To that end, the present invention proposes, according to one aspect, a method for advanced candidate evaluation and selection for recruitment processes. The method comprises performing by one or more processors the following steps: collecting data related to a recruitment process for a job position, the data comprising job description data, candidates data, and one or more prioritization parameters regarding specific needs of the job position, the candidates data comprising, for each candidate, personal details of the candidate and a record of an interview previously carried out to the candidate; extracting information for enhancing the recruitment process by processing the collected data using natural language, and categorizing the extracted information into different domains; generating representations of the extracted information using an embedding model; calculating a similarity measure of the generated representations by comparing them with those within a same domain using one or more comparison techniques; computing a fit percentage of each candidate to the job position by using an aggregation model that weights the calculated similarities based on the one or more prioritization parameters; and ranking the candidates based on the computed fit percentage.

In some embodiments, the aggregation model may comprise a neural network, including a multi-layer perceptron, MLP.

In some embodiments, the method further uses the computed fit percentage with additional information related to decisions taken by human recruiters on the ranked candidates to retrain the embedding model and/or the aggregation model using reinforcement learning with human feedback. The additional information may comprise for instance whether a candidate overcomes or not an intermediate or the final phase of the recruitment process.

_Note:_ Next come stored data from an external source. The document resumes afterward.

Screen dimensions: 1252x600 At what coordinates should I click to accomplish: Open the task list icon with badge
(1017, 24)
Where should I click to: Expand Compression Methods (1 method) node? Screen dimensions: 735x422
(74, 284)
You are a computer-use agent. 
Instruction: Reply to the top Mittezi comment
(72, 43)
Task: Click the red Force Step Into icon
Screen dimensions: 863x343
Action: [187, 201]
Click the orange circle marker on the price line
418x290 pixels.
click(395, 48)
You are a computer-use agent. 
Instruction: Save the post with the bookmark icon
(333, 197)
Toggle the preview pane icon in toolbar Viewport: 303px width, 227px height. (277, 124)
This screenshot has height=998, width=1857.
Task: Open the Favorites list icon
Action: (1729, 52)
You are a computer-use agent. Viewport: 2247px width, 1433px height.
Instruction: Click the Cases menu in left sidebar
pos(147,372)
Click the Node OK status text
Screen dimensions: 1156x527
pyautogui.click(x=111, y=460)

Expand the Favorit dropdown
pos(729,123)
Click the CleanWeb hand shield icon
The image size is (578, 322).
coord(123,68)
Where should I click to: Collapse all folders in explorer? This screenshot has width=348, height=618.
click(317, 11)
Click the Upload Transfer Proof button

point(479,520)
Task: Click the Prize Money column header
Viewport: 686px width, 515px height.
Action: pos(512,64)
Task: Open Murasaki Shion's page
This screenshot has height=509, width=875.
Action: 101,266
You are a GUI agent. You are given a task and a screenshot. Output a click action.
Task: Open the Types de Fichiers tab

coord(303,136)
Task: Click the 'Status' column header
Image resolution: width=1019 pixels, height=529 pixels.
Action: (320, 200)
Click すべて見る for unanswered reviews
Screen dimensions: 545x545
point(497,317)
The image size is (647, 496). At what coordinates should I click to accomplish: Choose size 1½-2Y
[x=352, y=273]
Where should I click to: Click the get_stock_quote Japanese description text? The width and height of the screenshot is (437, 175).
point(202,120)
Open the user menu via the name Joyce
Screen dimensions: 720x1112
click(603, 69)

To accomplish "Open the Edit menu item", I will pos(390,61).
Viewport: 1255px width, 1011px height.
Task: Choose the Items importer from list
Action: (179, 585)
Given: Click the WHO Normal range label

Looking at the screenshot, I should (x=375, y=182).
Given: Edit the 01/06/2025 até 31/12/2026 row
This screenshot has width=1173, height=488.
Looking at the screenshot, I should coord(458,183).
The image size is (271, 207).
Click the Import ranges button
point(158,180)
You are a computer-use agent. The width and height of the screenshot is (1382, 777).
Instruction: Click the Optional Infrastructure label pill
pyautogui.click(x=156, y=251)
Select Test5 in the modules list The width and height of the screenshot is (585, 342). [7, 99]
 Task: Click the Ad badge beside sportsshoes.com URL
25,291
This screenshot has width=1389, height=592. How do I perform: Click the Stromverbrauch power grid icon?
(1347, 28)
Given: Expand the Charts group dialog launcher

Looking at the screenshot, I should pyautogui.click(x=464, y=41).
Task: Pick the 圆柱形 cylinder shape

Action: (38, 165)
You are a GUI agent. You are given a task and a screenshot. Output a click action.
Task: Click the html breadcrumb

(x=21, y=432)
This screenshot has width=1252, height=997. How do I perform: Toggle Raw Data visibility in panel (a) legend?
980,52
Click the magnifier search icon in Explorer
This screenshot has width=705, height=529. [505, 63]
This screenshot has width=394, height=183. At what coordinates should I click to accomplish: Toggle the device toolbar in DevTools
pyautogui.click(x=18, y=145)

In some embodiments, the record comprises an audio or a video of at least part of the interview.

In some embodiments, the record further comprises a sentiment reaction of the candidate to different questions asked during the interview, including interest, confidence, nervousness, doubt, and/or indifference.

In some embodiments, the embedding model comprises bidirectional or unidirectional embedding models, including Bidirectional Encoder Representations from Transformers, BERT, and GPT.

In some embodiments, the embedding model is further trained using Self-supervised learning, SSL, techniques.

In some embodiments, the SSL techniques apply advanced anonymization techniques and/or synthetic data generation systems.

In some embodiments, the comparison techniques comprise the cosine similarity, the Euclidean distance, the Pearson correlation, and/or a Boolean logic.

In some embodiments, the method also identifies intrinsic relationships between the candidates data by means of a cross-domain model (e.g. a neural network such as a multi-layer perceptron (MLP) or a transformer-based model). In this case, an input of the cross-domain model is the generated representations. The computing step can further comprise weighting an output of the cross-domain model with the calculated similarities.

In some embodiments, the method further uses the computed fit percentage with additional information related to decisions taken by human recruiters on the ranked candidates to retrain the cross-domain model using reinforcement learning with human feedback. The additional information may comprise, for instance whether a candidate overcomes or not an intermediate or the final phase of the recruitment process.

In some embodiments, the job description comprise information about the requirements of the job and/or about a culture or values of the company.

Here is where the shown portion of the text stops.